--- Provided material ---
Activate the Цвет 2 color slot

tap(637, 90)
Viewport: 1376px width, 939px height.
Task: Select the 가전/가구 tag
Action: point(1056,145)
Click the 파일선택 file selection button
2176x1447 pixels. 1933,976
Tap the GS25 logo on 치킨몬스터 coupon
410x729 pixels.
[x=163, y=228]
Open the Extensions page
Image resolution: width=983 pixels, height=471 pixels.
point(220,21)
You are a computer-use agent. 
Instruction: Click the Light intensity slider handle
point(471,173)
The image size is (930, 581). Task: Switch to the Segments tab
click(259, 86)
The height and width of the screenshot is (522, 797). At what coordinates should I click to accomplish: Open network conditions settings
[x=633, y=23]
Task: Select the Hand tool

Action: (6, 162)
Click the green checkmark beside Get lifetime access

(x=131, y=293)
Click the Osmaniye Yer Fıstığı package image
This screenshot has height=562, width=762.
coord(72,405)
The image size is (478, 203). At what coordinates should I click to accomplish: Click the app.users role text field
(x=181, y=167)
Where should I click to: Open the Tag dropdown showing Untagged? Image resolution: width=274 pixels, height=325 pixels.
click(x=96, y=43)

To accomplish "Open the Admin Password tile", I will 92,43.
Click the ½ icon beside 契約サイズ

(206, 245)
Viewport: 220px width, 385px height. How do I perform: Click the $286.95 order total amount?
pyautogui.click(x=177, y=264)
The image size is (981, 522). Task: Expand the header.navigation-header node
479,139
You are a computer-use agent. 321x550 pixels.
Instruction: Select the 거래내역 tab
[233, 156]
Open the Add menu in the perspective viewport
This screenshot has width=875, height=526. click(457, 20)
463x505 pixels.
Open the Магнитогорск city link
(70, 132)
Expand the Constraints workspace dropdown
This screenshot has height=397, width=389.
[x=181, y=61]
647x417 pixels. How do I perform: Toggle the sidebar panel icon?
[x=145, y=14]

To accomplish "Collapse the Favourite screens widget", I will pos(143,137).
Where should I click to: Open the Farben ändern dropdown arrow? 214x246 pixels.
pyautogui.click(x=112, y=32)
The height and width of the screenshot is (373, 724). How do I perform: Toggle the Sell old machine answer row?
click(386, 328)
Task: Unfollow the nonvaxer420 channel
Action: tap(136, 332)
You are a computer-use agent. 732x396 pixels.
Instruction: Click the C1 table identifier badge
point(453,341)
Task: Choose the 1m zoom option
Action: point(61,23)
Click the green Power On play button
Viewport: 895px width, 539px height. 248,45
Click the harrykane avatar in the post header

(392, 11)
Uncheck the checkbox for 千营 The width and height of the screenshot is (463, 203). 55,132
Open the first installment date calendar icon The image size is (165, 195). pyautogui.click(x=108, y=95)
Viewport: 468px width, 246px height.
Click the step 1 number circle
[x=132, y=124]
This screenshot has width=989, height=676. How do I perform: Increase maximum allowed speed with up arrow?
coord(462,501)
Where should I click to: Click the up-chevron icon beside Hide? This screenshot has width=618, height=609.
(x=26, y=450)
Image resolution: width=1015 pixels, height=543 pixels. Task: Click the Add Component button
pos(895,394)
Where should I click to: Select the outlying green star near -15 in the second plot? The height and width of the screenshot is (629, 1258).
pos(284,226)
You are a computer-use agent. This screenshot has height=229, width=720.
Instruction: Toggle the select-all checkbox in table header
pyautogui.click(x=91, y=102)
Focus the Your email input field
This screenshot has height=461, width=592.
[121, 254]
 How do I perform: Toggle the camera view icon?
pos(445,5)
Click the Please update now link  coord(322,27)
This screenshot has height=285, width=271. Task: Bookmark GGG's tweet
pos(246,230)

--- Given request ---
Retype the lines of the records from the one containing "This screenshot has height=285, width=271." through the end of the records, both included, with no changes.

--- Task result ---
This screenshot has height=285, width=271. Task: Bookmark GGG's tweet
pos(246,230)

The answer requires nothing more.